Pyrolysis of modern biomass is a sustainable technique to produce chemicals, yet efficient and selective conversion remains challenging. We studied biomass pyrolysis catalyzed by graphene oxide for the production of levoglucosan, a chemical with potential applications in biodegradable plastics and surfactants. We tested model compounds containing 40–100 wt% cellulose, poplar biomass, and we modelled the role of graphene oxide by calculations using the density functional theory. Results for model compounds show that levoglucosan production is higher for compounds containing less than 50% cellulose. By contrast, levoglucosan yield are reduced for model compounds having more than 60 wt% cellulose, because graphene oxide induced the breakdown of levoglucosan. Experiments show that pyrolysis of poplar biomass with 5 wt% graphene oxide increased about three times the yield of levoglucosan, compared to non-catalyzed pyrolysis. Enhanced levoglucosan formation is explained by the formation of a six-membered ring intermediate.

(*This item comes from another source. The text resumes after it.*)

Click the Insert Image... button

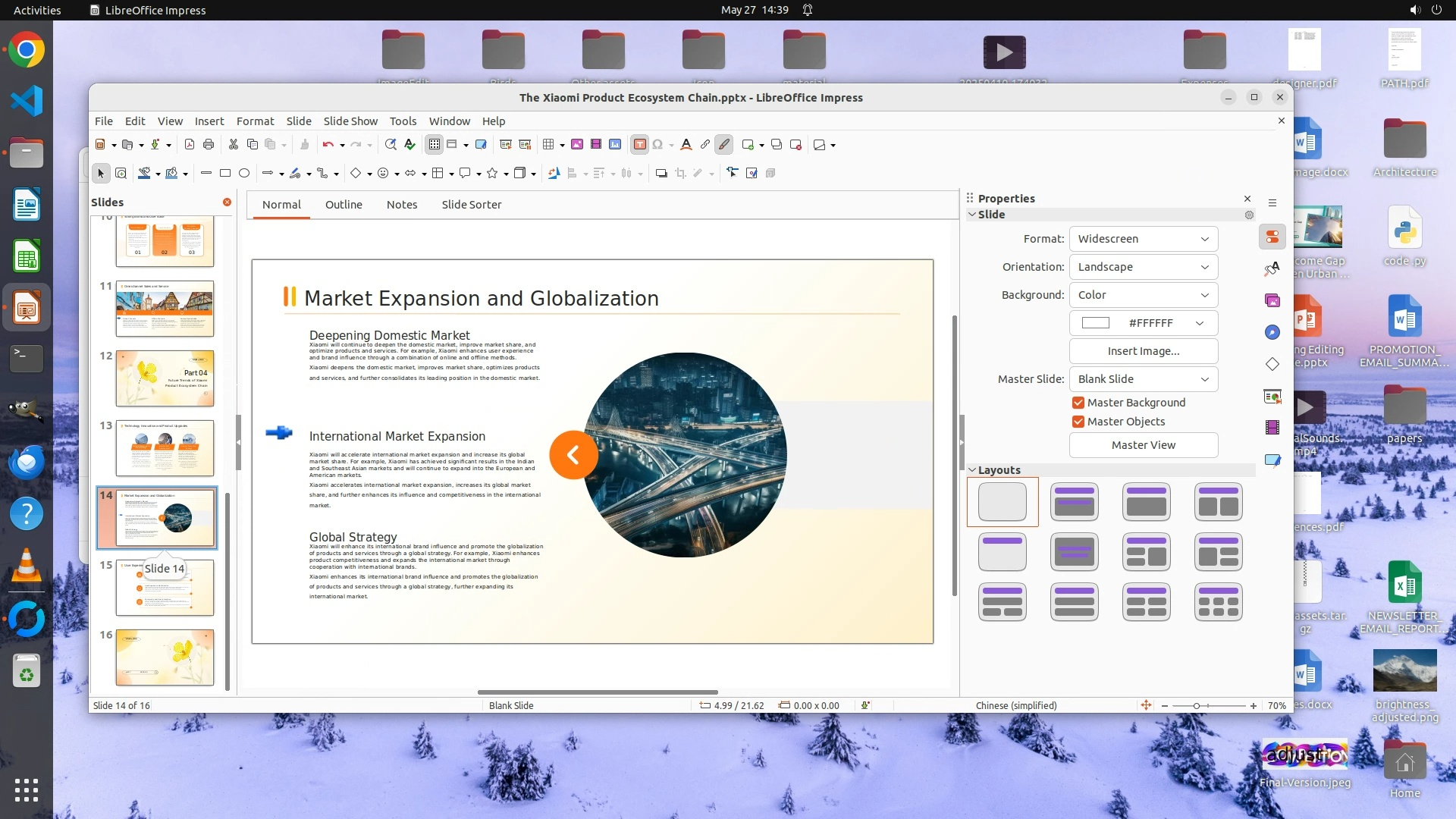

现代生物质热解是一种可持续的化学品生产技术，但高效和选择性的转化仍然具有挑战性。我们研究了氧化石墨烯催化的生物质热解来生​​产左旋葡聚糖，这是一种在可生物降解塑料和表面活性剂方面具有潜在应用的化学品。我们测试了含有 40-100 wt% 纤维素、杨树生物质的模型化合物，并通过使用密度泛函理论进行计算来模拟氧化石墨烯的作用。模型化合物的结果表明，纤维素含量低于 50% 的化合物的左旋葡聚糖产量较高。相比之下，对于纤维素含量超过 60 wt% 的模型化合物，左旋葡聚糖产量会降低，因为氧化石墨烯会诱导左旋葡聚糖的分解。实验表明，与非催化热解相比，使用 5 wt% 氧化石墨烯热解杨树生物质，左旋葡聚糖的产量增加了约三倍。左旋葡聚糖形成的增强可以通过六元环中间体的形成来解释。